I’m not pointing at any one church. I’m saying this is now Christian culture. How can we empower women within regular spaces of leadership? How can it be enough to have one female worship leader step forward, lead a slow song, and then step back into the choir? How can theologians claim to be thinking through the issues of the church if there aren’t women in the room? How do we empower women when a congregation often claims to prefer male worship leaders and musicians, theologians and preachers? 

Sometimes I wonder how to empower myself. 

In an earlier blogpost (READ HERE), I outlined some broader reasons as to why I’m interested in empowering women. 

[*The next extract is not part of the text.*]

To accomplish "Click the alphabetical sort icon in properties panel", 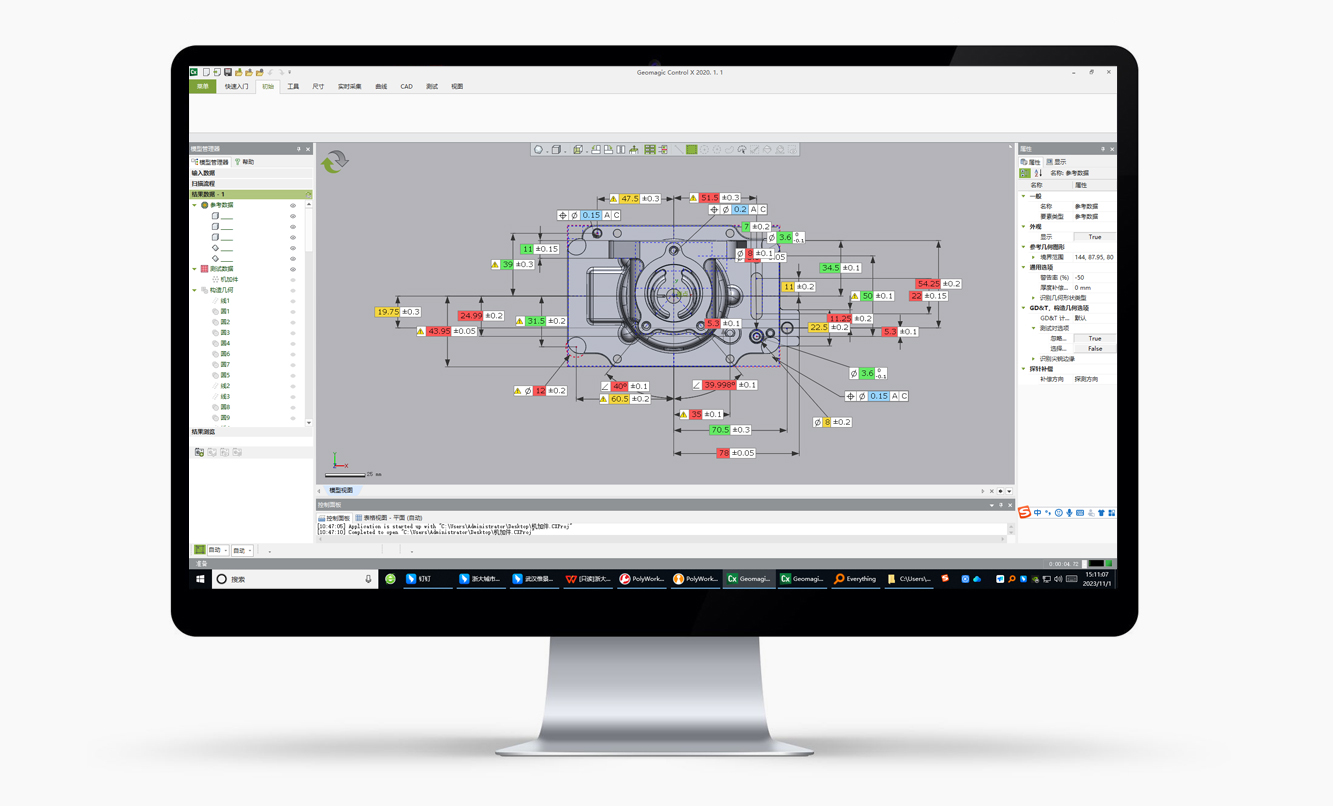I will 1038,173.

  • First, because it’s biblical - Jesus loved women, and gave them significant roles in the Christian story. 
  • Secondly, because women in our world face many challenges, often not discussed in church.

For example, Amartya Sen has estimated that 100 million of the world’s women are missing. Many people have tried to disprove his claim but it still stands. At the turn of the millennium, governments and development agencies decided to come together to form eight global goals, called MDGs. This included promoting gender equality, and empowering women. It’s now 2015, and this month there are seventeen new Sustainable Development Goals (SDGs) being launched by the UN. And #5 is simply, “Gender Equality” (SEE SDGs). Because while there have been steps forward, the goal of empowering women has not been met. 

Women in nations around the world die disproportionately from preventable diseases, suffer from lack of nutrition and are lost in childbirth, famine and war. Women are being killed by their partners, and suffering violence in the home. Sexual violence is entrenched in some cultures. Sure, we can talk about all people. But why is violence against women so often silenced, and forgotten?

As I pointed out in my post, the answer many development agencies have come to, rightly or wrongly, is “because religion”. But surely not Christianity? The central figure of Christianity is Jesus. And Jesus embodies justice. In the Christian story, women are beloved by Jesus. They are treated as worthy in a world that may say otherwise. Jesus went against his cultural norms to convey his value upon women. 

Maybe we need to make it specific, and start to ask, “Where are the missing women on our worship leader roster?” and “Where are the missing women in this theological discussion?” 


It’s time to shake off the disappointments, and even the triumphs of the last season, and move the church forward.